--- START ---

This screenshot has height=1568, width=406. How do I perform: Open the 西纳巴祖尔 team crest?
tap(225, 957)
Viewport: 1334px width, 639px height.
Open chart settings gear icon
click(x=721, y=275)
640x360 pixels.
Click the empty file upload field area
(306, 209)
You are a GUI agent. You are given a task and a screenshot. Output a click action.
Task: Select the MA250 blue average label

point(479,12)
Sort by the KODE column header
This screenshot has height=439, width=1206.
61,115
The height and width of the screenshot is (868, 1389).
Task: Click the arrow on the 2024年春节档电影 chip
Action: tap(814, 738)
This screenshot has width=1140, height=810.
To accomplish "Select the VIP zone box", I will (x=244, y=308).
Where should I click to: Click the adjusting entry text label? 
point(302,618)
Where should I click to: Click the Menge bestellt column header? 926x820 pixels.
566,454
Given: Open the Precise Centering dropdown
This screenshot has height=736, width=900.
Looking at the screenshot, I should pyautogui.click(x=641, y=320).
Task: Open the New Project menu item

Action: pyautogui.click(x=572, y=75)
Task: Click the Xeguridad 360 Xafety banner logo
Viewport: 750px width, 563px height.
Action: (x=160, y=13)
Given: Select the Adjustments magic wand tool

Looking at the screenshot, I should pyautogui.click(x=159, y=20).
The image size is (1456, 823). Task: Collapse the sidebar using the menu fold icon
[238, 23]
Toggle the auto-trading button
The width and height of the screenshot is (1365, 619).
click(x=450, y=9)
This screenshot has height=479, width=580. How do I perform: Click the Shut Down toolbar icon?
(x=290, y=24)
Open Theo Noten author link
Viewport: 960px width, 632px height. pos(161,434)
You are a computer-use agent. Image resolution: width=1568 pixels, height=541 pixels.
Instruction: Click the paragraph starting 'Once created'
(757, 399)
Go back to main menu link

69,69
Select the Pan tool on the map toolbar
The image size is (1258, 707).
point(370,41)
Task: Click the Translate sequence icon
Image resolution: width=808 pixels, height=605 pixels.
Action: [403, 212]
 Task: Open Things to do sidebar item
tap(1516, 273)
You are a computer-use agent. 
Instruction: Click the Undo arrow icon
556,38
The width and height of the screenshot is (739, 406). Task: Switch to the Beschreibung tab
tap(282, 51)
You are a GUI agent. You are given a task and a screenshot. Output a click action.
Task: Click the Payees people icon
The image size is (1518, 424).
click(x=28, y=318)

--- END ---

**PROBLEM STATEMENT**
Check each line above for the word "computer" and say how many have it, with nothing else.

**OUTPUT OF THE TASK**
2